A vereadora Rosangela Contadora solicita revisão da taxa de expediente do Código Tributário Municipal.

Com a indicação de Nº560/2025 de autoria da vereadora Rosangela Contadora em parceira com os vereadores Clênio Joaquim, Professor Fábio Alves, Dr. Gediel e o Presidente Silvio Eventos indicaram a necessidade de reavaliação da taxa de expediente prevista no item 19 do art. 340 da Lei Complementar nº 45/2014 (Código Tributário Municipal), com o objetivo de promover sua adequação aos princípios da razoabilidade, proporcionalidade e custo efetivo do serviço.

“A cobrança da taxa de expediente está gerando um ônus desproporcional para os contribuintes, especialmente quando essa taxa representa mais de 60% do valor total do tributo. A justificativa do Município é que essa cobrança se refere à emissão bancária dos boletos por meio de instituições conveniadas, como o Banco Bradesco. No entanto, há uma discrepância significativa entre o custo real do serviço e o valor cobrado.
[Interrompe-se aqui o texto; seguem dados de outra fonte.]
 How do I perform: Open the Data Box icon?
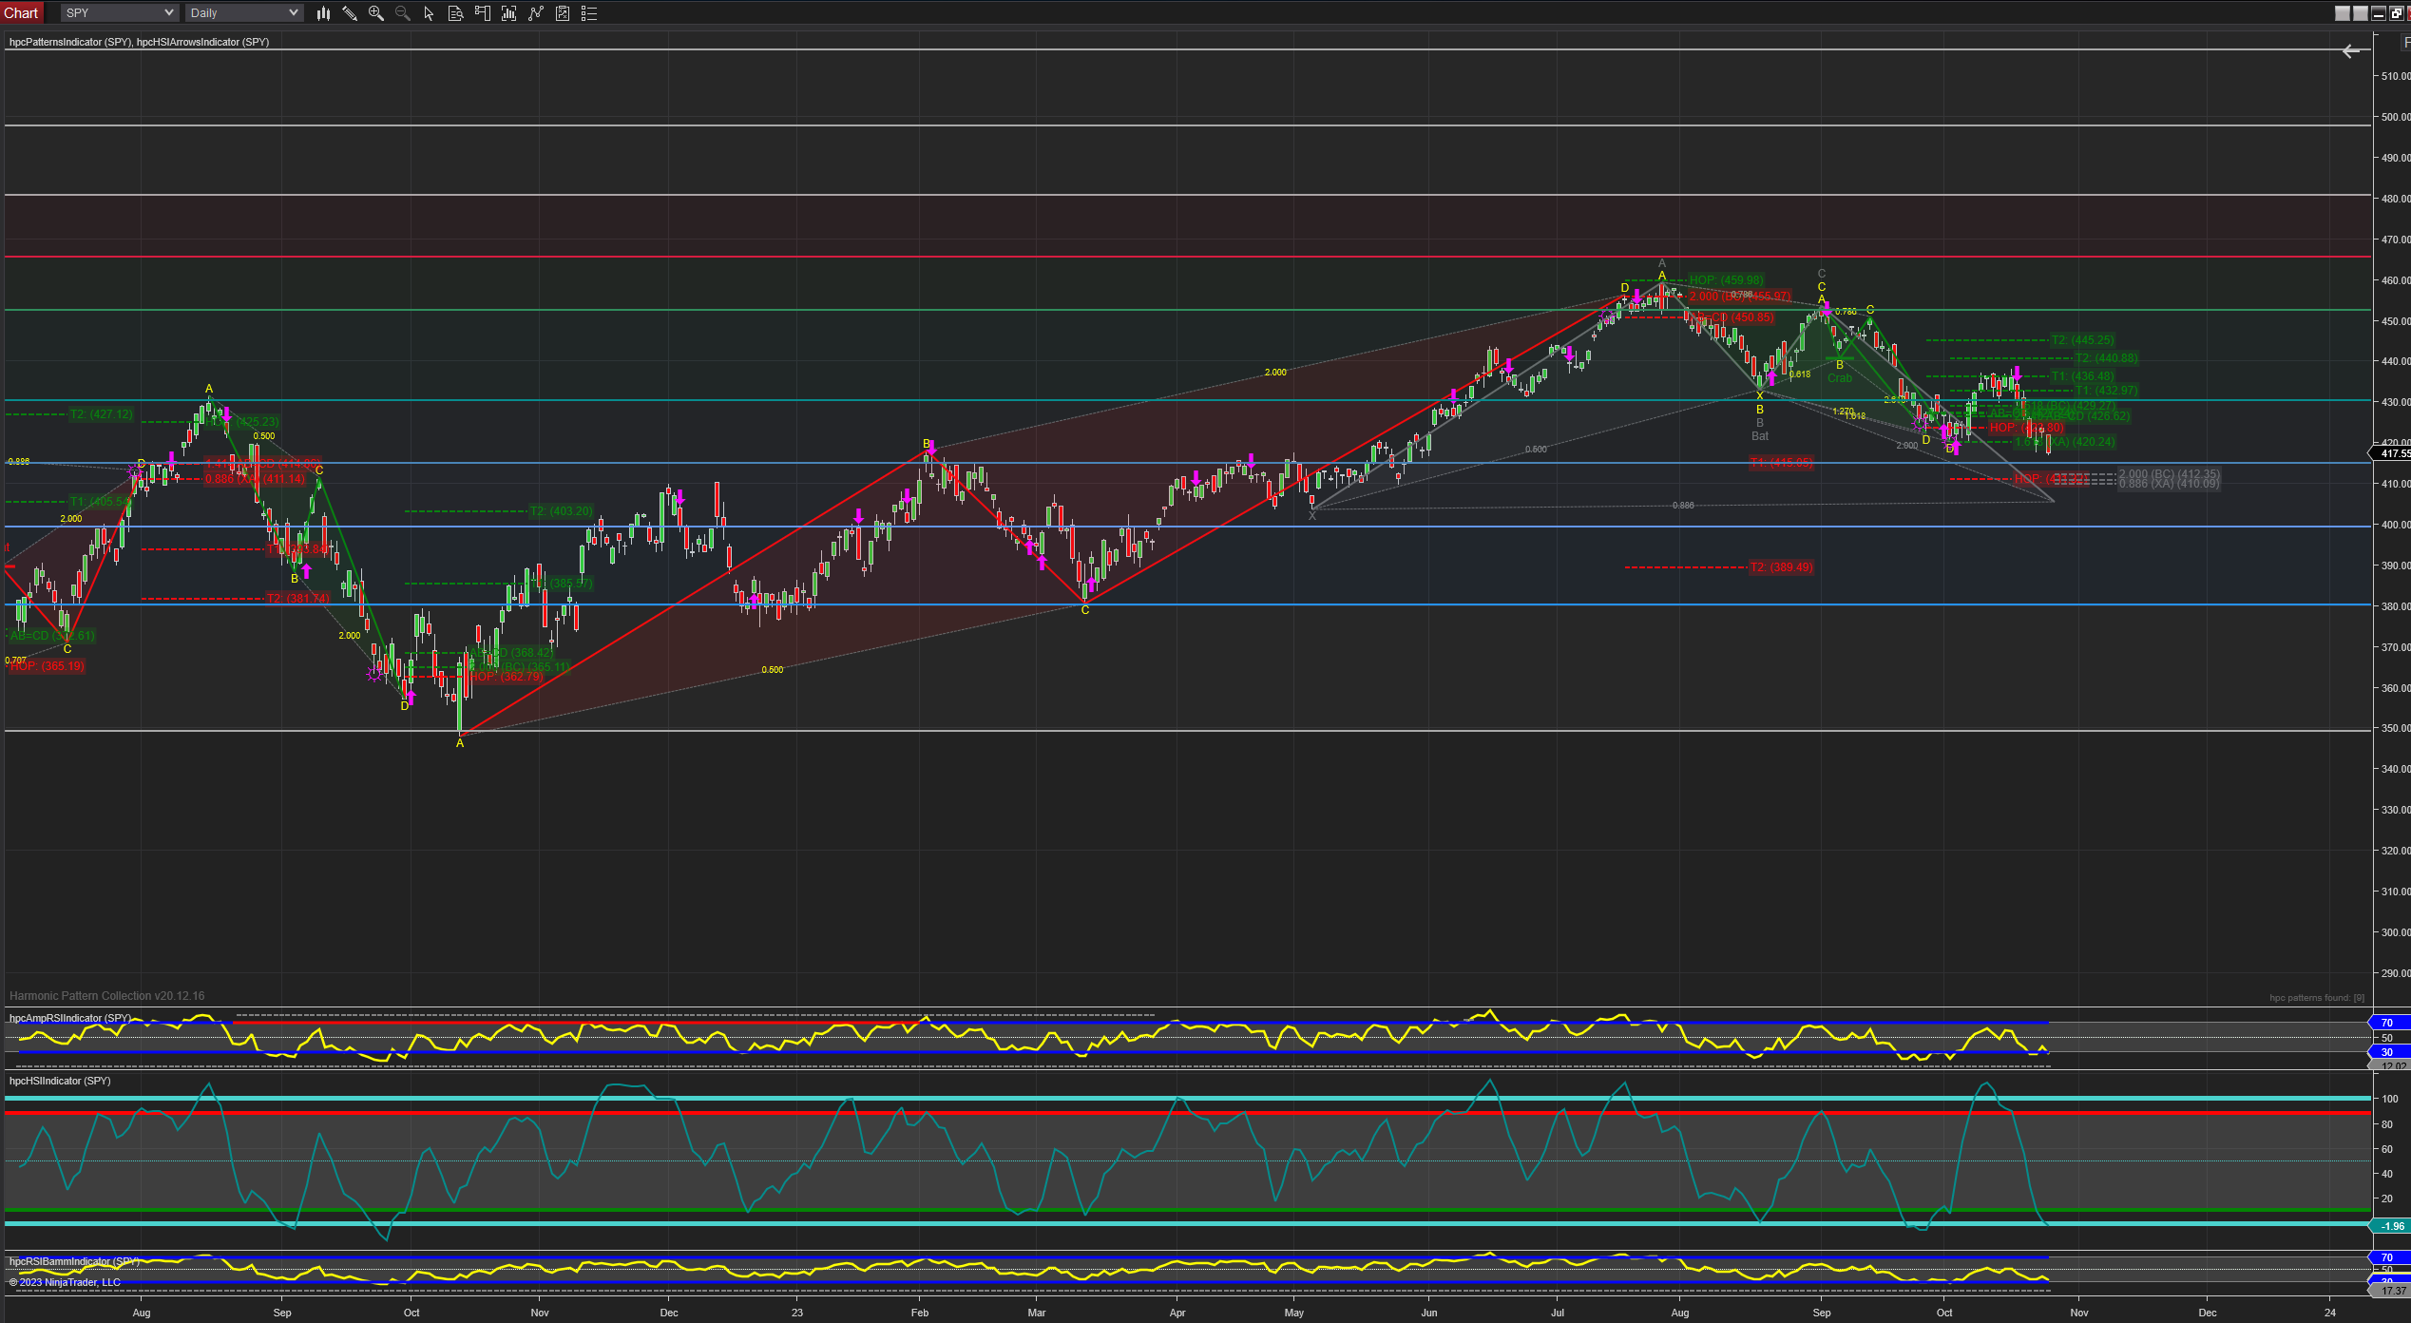coord(455,13)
O custo bancário para emissão de um boleto é de apenas R$ 0,74, enquanto a taxa cobrada é de R$ 10,38. Isso configura uma violação ao princípio da razoabilidade e proporcionalidade tributária, podendo ser considerada um tributo confiscatório em relação ao valor devido. Com isso, pedimos ao Poder Executivo que reveja essa prática e adote medidas para corrigir essa desproporção tributária.” Explicou a vereadora Rosangela.